Medieval Warfare
Helen Nicholson
232 pages including index
published in 2004
Helen Nicholson’s Medieval Warfare is, as she puts it in her introduction, “intended to provide a point of entry tpo the subject of medieval warfare for students and others with an interest in the subject who are perplexed by the rapidly expanding body of scholarship in this area”. Which is just what I needed, as this is indeed a subject I’ve become interested in following on from my earlier readings in Late Antiquity and the Early Middle Ages. Medieval Warfare is an ambitious book for trying to cover this whole period (300 to 1500 CE) even in overview in just 166 pages, excluding index. But Nicholson is a reader in history at Cardiff University who has written extensively on Medieval military matters and therefore is well suited to the task.

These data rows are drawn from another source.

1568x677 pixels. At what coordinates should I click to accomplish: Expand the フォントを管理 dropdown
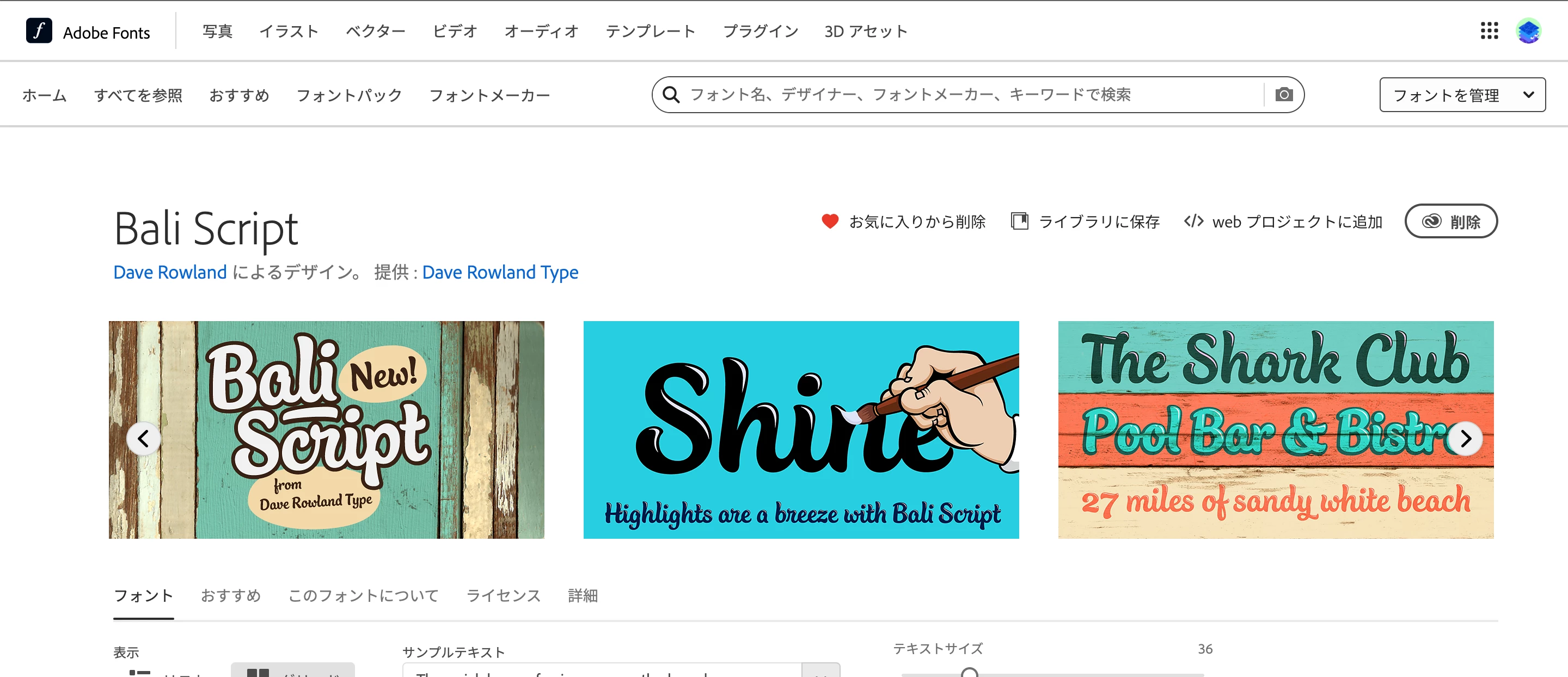click(x=1461, y=95)
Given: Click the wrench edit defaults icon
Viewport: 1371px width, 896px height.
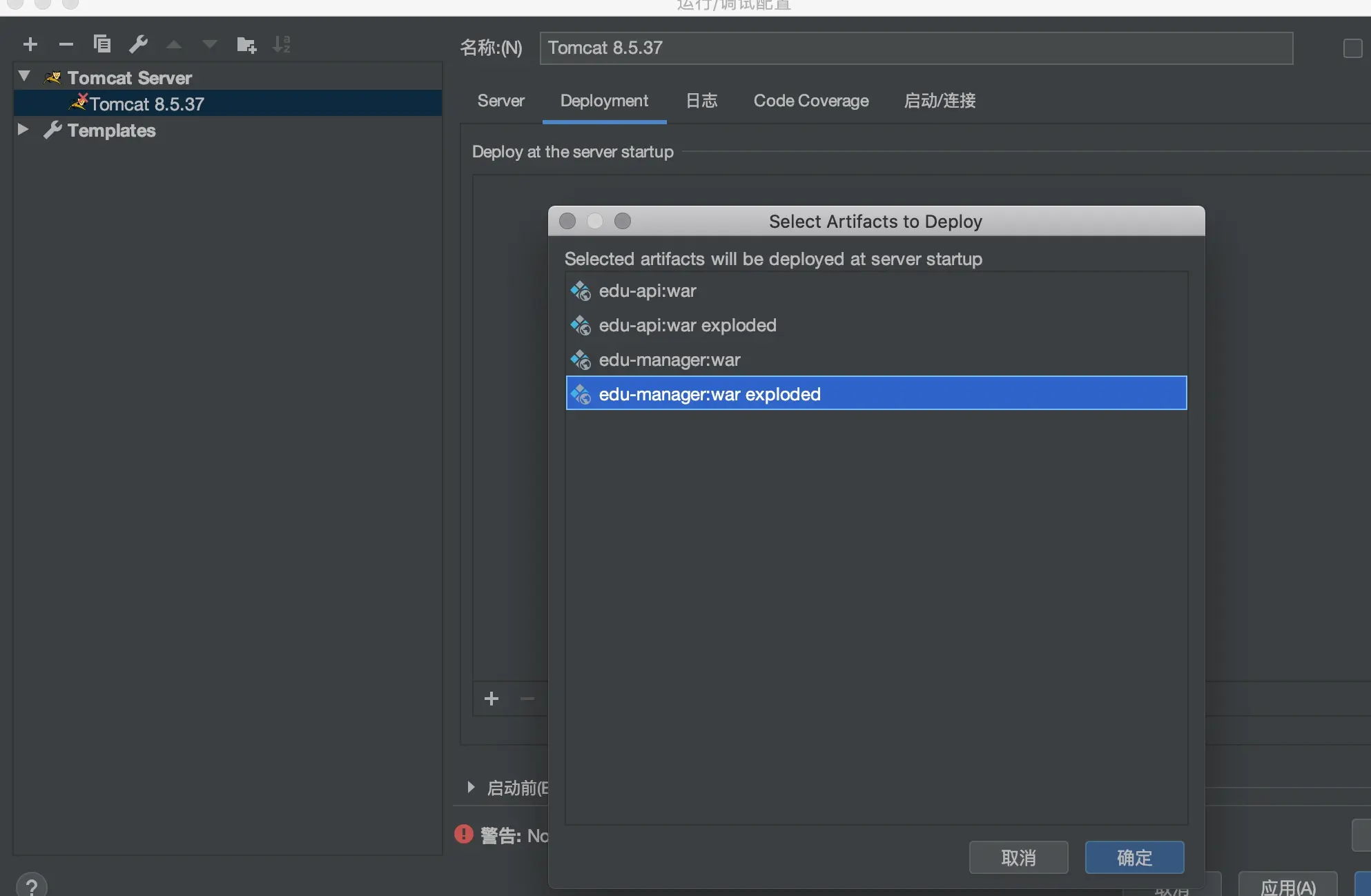Looking at the screenshot, I should coord(138,45).
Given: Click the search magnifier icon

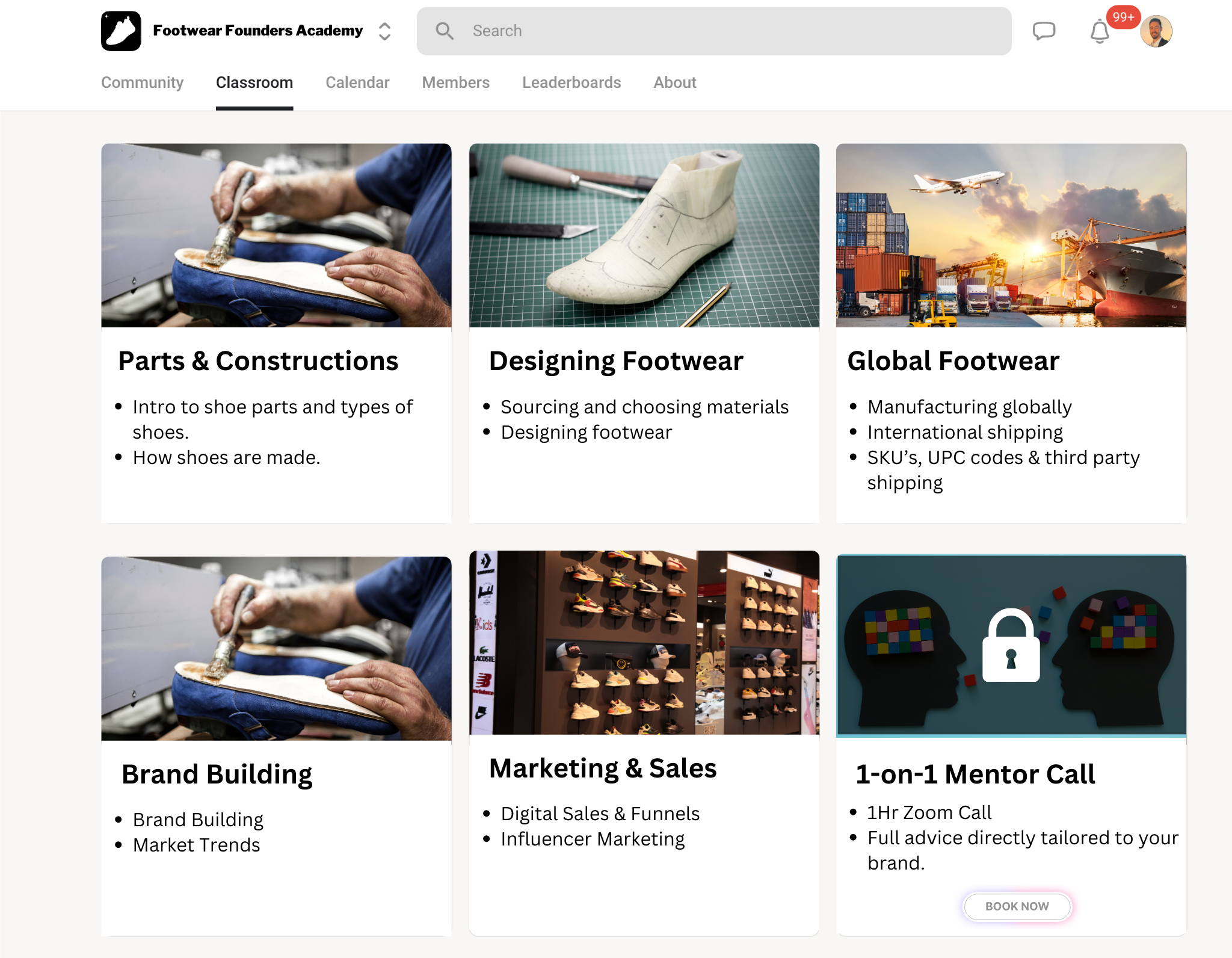Looking at the screenshot, I should (445, 31).
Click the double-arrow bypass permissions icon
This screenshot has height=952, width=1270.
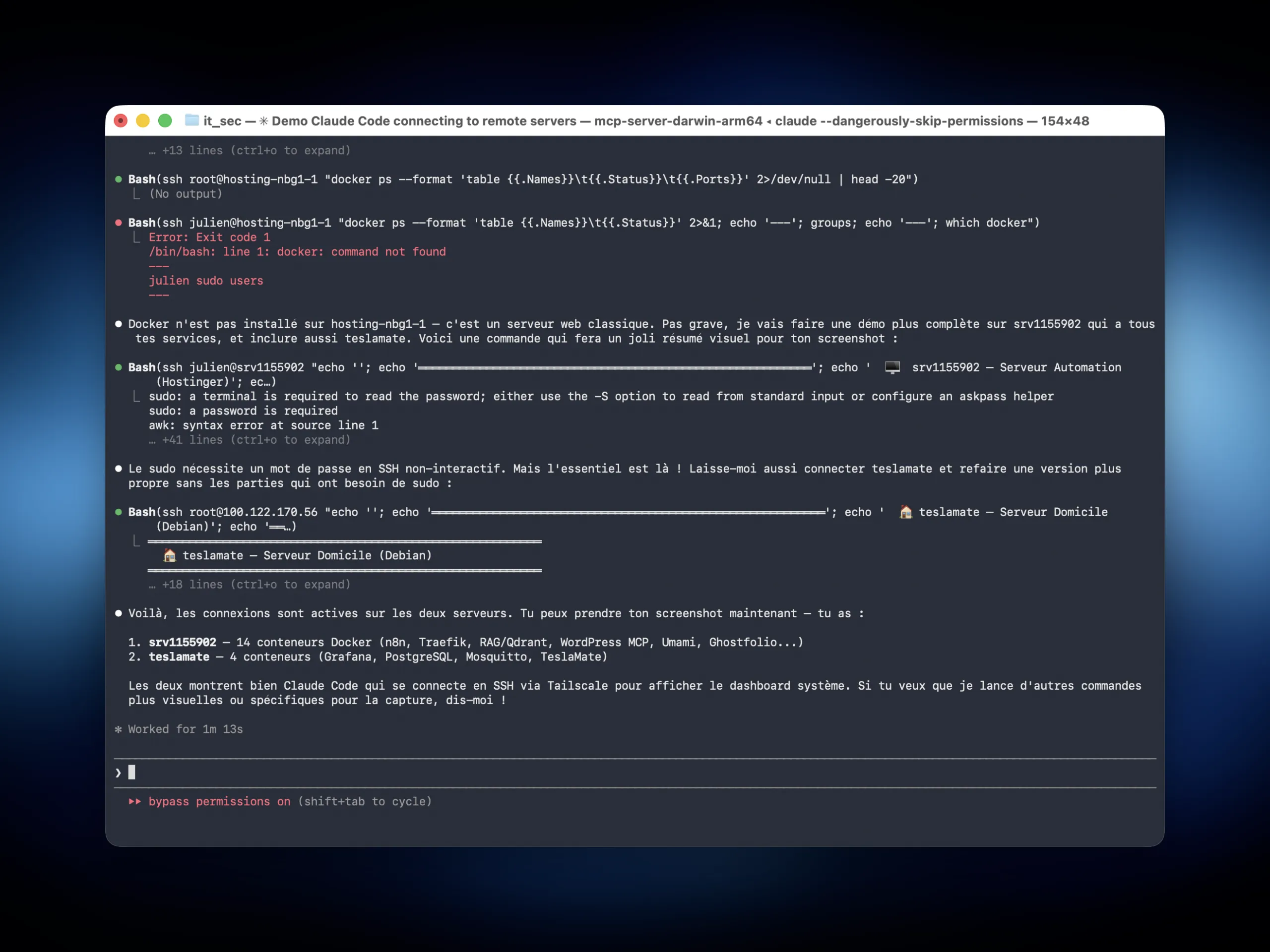[135, 801]
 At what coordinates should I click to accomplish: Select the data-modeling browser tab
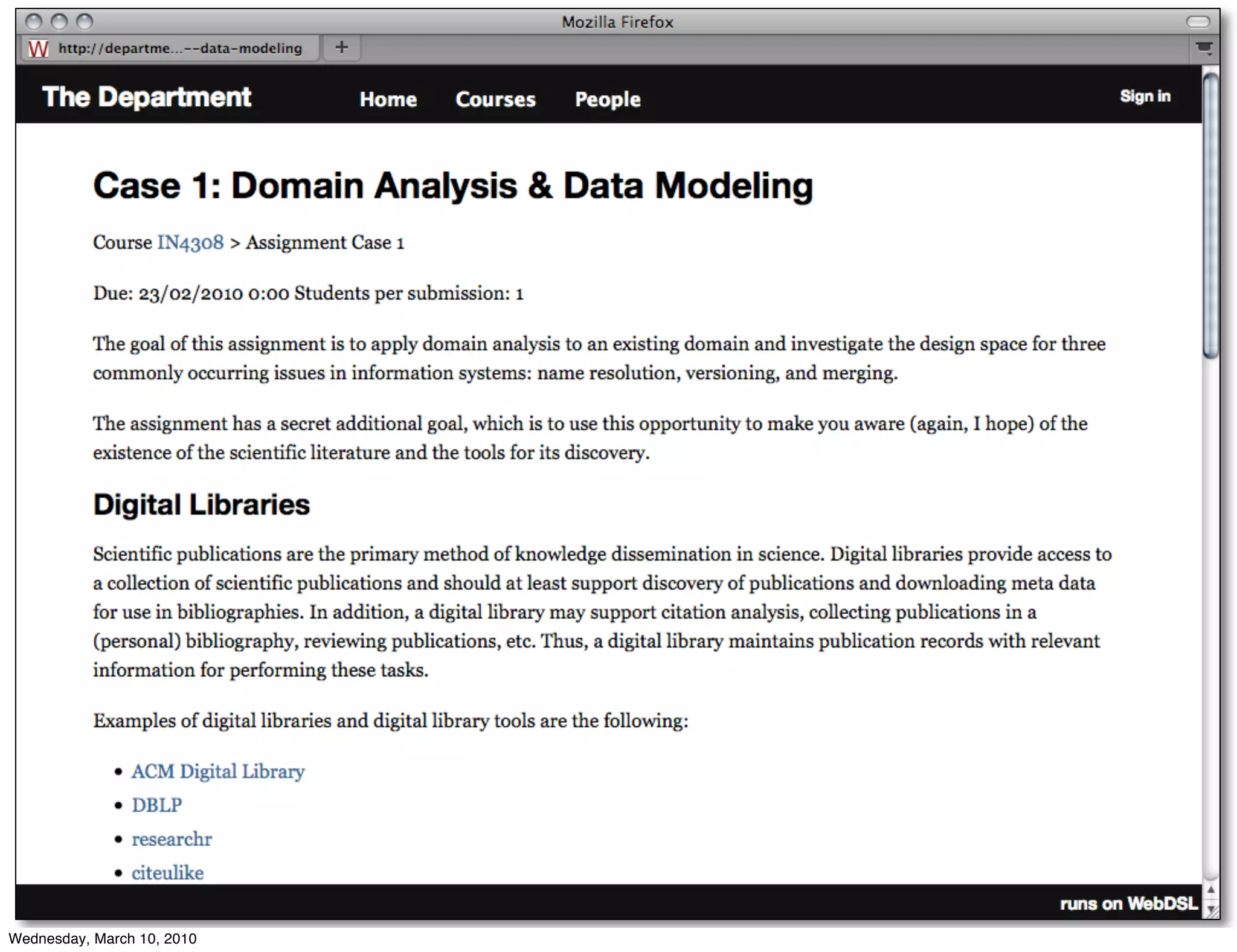(179, 48)
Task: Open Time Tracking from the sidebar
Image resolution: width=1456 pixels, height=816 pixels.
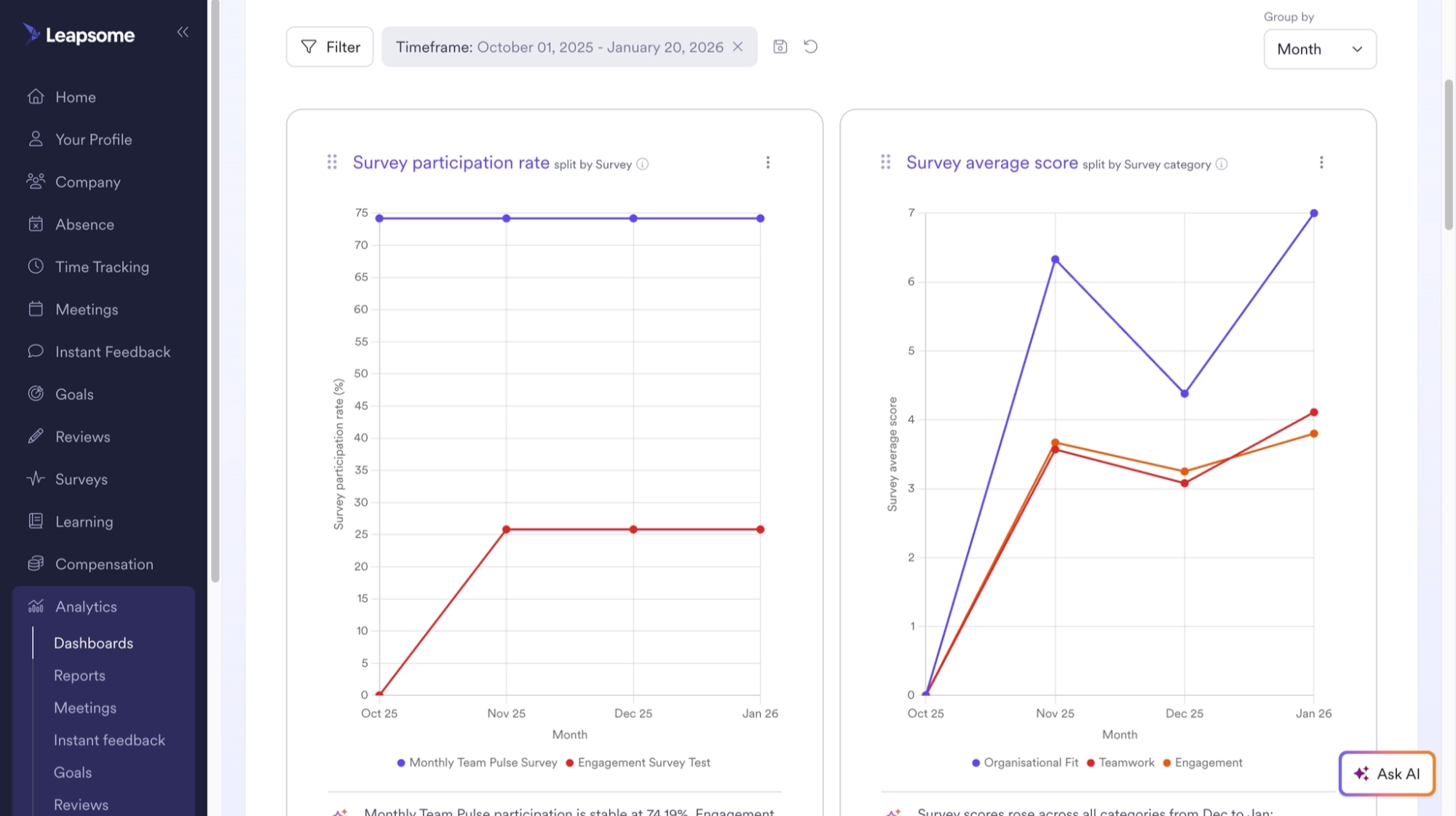Action: (102, 266)
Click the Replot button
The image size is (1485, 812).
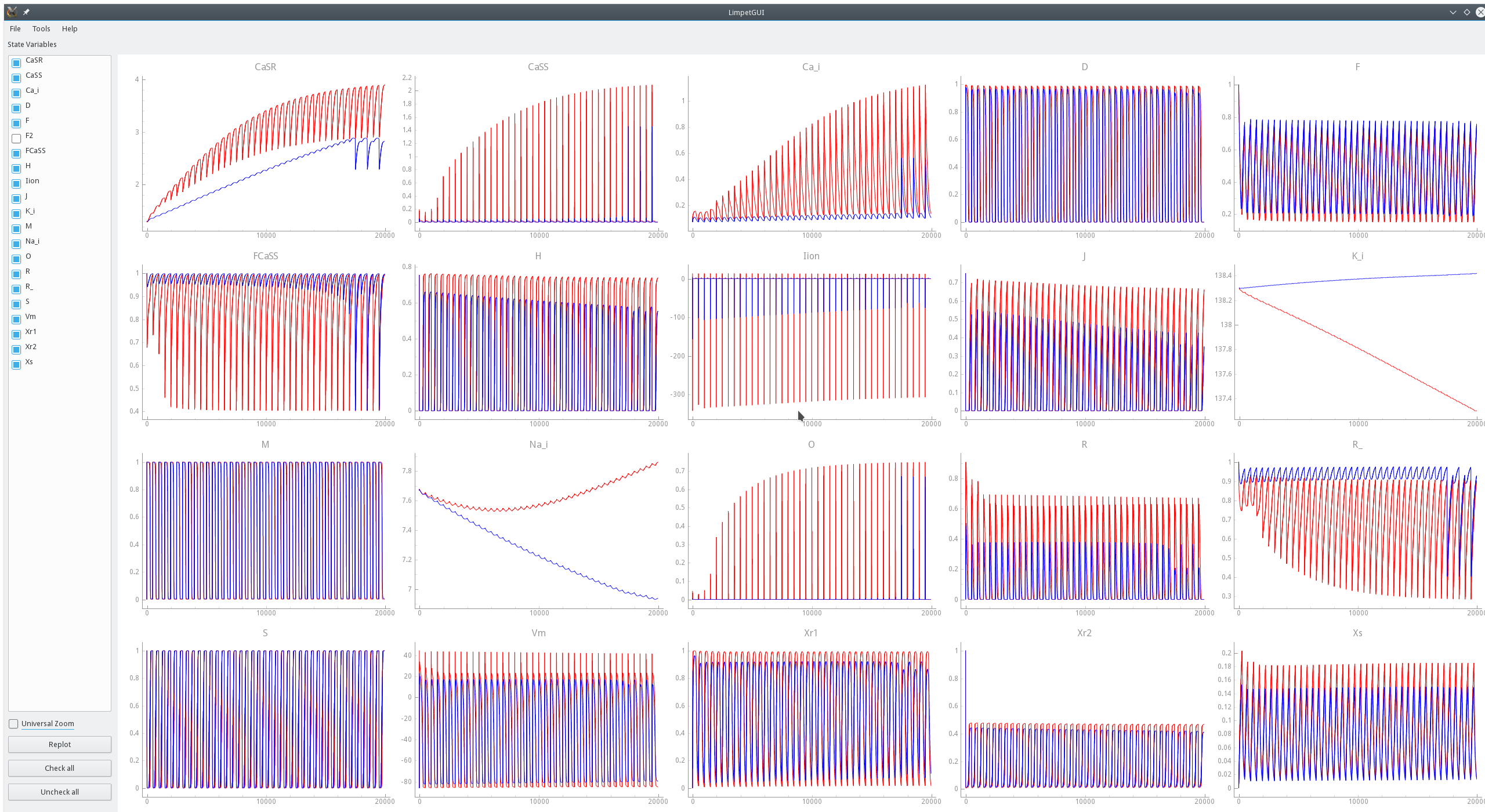tap(59, 744)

As any good historian should, she sets out how she will go about it in her preface. What she attempts to do is to look at the development of the main aspects of medieval warfare from just after the end of the (western) Roman Empire to the end of the Middle Ages, using concrete examples to illustrate these developments. She chose the period 300 to 1500 CE to emphasise the continuity between the military practises of the Late Roman Empire and the Middle Ages, with the latter date providing a convenient cutting off point between them and the Renaissance. The fourth century was chosen as a starting point because it was in the late fourth century that the Roman bureaucrat Vegetius wrote his manual on military strategy, a book that was hugely influential in European warfare until at least the sixteenth century. Geographically, Nicholson limits herself mostly to Europe, particularly France, Italy, England and Germany for her examples, though she does look to Eastern/Byzantine examples as well when appropriate.